Rekomendasi : Netral
ASSA : Semakin memperkuat lini bisnisnya dengan kembali menambah 7000 armada baru pada tahun ini. Demi memuluskan rencana tersebut, perseroan menyiapkan dana sebesar Rp. 2 triliun dengan sumber pendanaan belanja modal berasal dari pinjaman perbankan. Sebesar Rp. 1,4 triliun untuk pembelian armada baru dan Rp. 600 miliar untuk kebutuhan modal kerja anak usaha perseroan.
Rekomendasi : Netral
BEEF : Berencana menambah modal melalui mekanisme private placement. Hal tersebut dilakukan untuk memperkuat permodalan perseroan. Perseroan berencana melepas sebanyak 188,43 juta saham atau 9,1% dari modal yang ditempatkan dan disetor penuh dengan harga nominal Rp. 100 dan harga penerbitan sekitar Rp. 393,84 per unit saham.
Rekomendasi : Netral
TOTL : Perseroan membukukan kontrak baru senilai Rp48,7 miliar pada awal tahun ini.
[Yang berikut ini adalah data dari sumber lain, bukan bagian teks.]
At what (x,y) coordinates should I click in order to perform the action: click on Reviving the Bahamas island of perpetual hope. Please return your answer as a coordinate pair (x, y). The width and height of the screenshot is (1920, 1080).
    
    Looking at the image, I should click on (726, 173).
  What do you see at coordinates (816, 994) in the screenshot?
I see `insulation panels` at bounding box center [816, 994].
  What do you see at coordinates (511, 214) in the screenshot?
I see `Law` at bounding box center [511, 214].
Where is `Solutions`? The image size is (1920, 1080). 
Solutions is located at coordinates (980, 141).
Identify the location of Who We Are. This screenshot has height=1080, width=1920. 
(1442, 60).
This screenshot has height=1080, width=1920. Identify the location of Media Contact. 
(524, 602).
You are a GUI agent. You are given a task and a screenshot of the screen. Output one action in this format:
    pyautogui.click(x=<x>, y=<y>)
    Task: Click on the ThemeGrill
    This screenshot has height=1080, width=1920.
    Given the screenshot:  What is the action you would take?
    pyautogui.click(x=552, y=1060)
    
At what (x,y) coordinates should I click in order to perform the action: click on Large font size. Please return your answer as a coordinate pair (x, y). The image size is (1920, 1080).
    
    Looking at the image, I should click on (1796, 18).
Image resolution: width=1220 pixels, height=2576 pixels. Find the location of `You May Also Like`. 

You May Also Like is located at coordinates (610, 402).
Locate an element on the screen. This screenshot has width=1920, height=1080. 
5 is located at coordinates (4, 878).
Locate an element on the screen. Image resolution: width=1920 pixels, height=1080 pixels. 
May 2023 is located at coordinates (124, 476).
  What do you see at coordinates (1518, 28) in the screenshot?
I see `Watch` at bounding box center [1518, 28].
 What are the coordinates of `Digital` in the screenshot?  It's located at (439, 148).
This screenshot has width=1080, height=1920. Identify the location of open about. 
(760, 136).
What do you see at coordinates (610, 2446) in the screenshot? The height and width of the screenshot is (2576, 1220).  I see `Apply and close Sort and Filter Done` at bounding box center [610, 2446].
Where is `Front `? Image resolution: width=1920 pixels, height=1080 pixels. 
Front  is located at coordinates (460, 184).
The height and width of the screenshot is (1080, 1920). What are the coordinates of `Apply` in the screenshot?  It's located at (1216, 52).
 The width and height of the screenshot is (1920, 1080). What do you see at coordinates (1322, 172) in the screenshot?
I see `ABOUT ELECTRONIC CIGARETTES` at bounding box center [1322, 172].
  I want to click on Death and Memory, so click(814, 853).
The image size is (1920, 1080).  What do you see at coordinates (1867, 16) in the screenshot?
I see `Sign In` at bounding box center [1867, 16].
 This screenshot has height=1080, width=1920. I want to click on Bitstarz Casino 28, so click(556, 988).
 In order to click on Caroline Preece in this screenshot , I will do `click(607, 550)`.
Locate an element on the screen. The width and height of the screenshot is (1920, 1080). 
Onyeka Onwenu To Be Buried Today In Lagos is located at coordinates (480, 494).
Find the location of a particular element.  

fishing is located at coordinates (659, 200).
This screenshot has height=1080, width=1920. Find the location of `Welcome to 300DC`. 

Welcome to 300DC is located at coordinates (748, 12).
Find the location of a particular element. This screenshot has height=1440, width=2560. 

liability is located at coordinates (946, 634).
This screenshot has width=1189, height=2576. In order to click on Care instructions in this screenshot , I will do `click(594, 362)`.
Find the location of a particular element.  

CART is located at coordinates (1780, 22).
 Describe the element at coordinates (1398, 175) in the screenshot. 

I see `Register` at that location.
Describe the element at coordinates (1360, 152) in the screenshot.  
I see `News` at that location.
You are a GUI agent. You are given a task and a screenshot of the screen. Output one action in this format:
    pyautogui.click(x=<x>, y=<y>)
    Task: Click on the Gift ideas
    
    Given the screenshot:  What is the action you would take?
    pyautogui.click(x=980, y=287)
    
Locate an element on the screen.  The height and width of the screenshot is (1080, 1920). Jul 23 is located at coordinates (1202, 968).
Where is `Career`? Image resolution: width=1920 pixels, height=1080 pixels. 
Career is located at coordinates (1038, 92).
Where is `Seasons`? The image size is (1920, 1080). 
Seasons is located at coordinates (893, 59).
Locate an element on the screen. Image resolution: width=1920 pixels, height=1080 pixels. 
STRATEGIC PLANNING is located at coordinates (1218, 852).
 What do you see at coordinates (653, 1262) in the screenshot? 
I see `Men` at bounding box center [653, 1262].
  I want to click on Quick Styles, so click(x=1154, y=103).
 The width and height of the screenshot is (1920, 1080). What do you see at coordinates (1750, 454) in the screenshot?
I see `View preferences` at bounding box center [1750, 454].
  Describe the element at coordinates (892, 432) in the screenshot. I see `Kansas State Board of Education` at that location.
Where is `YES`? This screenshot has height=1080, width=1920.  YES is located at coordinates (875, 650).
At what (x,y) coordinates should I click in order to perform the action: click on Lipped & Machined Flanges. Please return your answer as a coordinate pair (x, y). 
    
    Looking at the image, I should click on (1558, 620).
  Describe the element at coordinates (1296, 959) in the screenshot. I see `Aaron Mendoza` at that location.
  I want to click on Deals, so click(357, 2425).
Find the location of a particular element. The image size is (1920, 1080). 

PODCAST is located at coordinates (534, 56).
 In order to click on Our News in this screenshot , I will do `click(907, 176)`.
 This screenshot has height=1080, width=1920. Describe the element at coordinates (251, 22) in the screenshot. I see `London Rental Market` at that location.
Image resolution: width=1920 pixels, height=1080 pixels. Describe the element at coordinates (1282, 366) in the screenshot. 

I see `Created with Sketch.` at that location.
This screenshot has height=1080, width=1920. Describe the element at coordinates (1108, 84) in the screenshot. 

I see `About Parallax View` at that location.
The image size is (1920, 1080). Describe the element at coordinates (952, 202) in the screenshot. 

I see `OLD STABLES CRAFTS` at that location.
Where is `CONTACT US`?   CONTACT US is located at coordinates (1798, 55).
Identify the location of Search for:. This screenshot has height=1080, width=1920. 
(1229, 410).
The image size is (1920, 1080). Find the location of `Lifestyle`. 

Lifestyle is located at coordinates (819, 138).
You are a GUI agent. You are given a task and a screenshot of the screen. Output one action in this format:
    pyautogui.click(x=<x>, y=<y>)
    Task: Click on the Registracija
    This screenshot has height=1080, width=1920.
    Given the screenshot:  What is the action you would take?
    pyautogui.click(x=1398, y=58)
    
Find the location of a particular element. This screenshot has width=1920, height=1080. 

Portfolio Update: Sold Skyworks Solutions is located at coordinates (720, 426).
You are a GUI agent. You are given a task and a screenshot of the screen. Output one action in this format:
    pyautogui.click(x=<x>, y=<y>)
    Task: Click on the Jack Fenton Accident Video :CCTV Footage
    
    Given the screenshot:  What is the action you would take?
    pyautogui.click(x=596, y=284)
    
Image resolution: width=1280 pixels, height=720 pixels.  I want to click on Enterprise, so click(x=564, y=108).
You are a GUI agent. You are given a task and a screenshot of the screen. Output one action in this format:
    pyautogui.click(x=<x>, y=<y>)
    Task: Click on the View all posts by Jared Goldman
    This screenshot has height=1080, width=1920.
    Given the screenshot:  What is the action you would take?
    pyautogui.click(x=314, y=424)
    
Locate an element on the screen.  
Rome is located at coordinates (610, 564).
Kontrak tersebut berasal dari proyek gedung sekolah dan hotel. Perseroan memiliki kontrak bawaan atau carry over dari tahun lalu senilai Rp4,2 triliun. Dengan tambahan di awal tahun ini, total kontrak on hand yang dimiliki perseroan saat ini mencapai sekitar Rp4,24 triliun. Perseroan juga mematok target pendapatan sebanyak mencapai Rp2,3 triliun dan target laba ditetapkan sebesar Rp175 miliar.
Rekomendasi : Netral
WTON : Perseroan membukukan laba bersih senilai Rp512,34 miliar sepanjang tahun 2019, tumbuh 5,34 persen dari perolehan laba pada 2018. Perseroan membukukan pendapatan usaha sebesar Rp7,08 triliun, naik 2,2 persen dari pendapatan pada tahun sebelumnya yang mencapai Rp6,93 triliun. Pendapatan ini dikontribusi oleh pendapatan putar dan non putar yang secara total mencapai Rp6,09 triliun dan sisanya dari pendapatan jasa dan konstruksi.
Rekomendasi : Netral
TOPS : Perseroan meraih kontrak baru pembangunan apartemen Sky House Alam Sutera senilai Rp192,5 miliar. Sebelumnya, perseroan juga telah mendapat kontrak dari PT MNC Land Tbk untuk pembangunan hotel di Sukabumi senilai Rp50,6 miliar. Menara atau tower pertama dari apartemen Sky House Alam Sutera tersebut akan dibangun di atas lahan seluas 2,5 Hektare. Rencana pembangunan dimulai pada Maret 2020 dan berlangsung selama 24 bulan.